Amidation of Benzylic Alcohols Under Visible Light

Amidation of Benzylic Alcohols Under Visible Light

Author: Sarah Maier

Amides are an important class of compounds found, e.g., in natural products, drugs, or polymers. They are produced in large amounts, usually by reacting carboxylic acid derivatives with amines. However, this pathway requires an additional functionalization step at the carboxylic acid and produces stoichiometric amounts of byproducts. A more efficient, and thus, greener access to amides would be useful. One approach for the development of greener chemical processes is the use of reactions that are mediated by visible light.

Lidia de Luca, University of Sassari, Italy, and colleagues have developed a photocatalyzed amidation reaction of benzyl alcohols with secondary and primary amine hydrochlorides. The team used Ru(bpy)3Cl2 (bpy = bipyridine) as a photosensitizer, tert-butylhydroperoxide (TBHP) as an oxidant, calcium carbonate as a base, and ethyl acetate as the solvent under blue LED light. The reaction was performed at room temperature and the desired amides (pictured) were obtained in good yields.

The reaction tolerates a wide variety of functional groups at the benzyl alcohol, including both electron-donating and electron-withdrawing groups.

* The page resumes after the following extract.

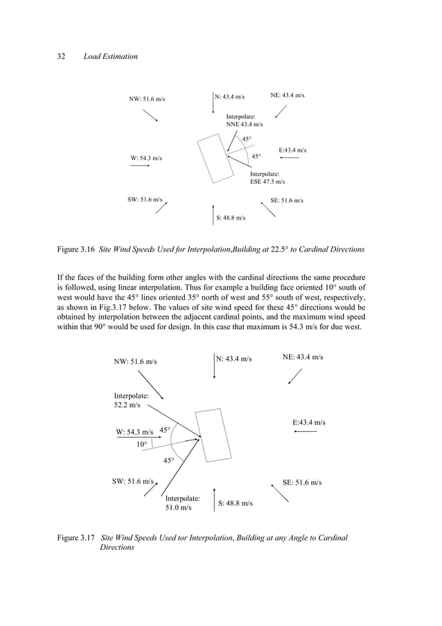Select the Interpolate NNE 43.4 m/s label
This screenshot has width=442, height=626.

Due to steric hindrance, only low yields were achieved when benzylic alcohols with bulky ortho-substituents were used. A wide range of aliphatic amine hydrochlorides can be used. However, aromatic amines such as aniline showed no conversion.

The process can be run at room temperature, uses ethyl acetate as a green solvent, and avoids extra steps as well as the generation of halogenated waste. Overall, it provides a green route for the synthesis of amides from stable, inexpensive starting materials.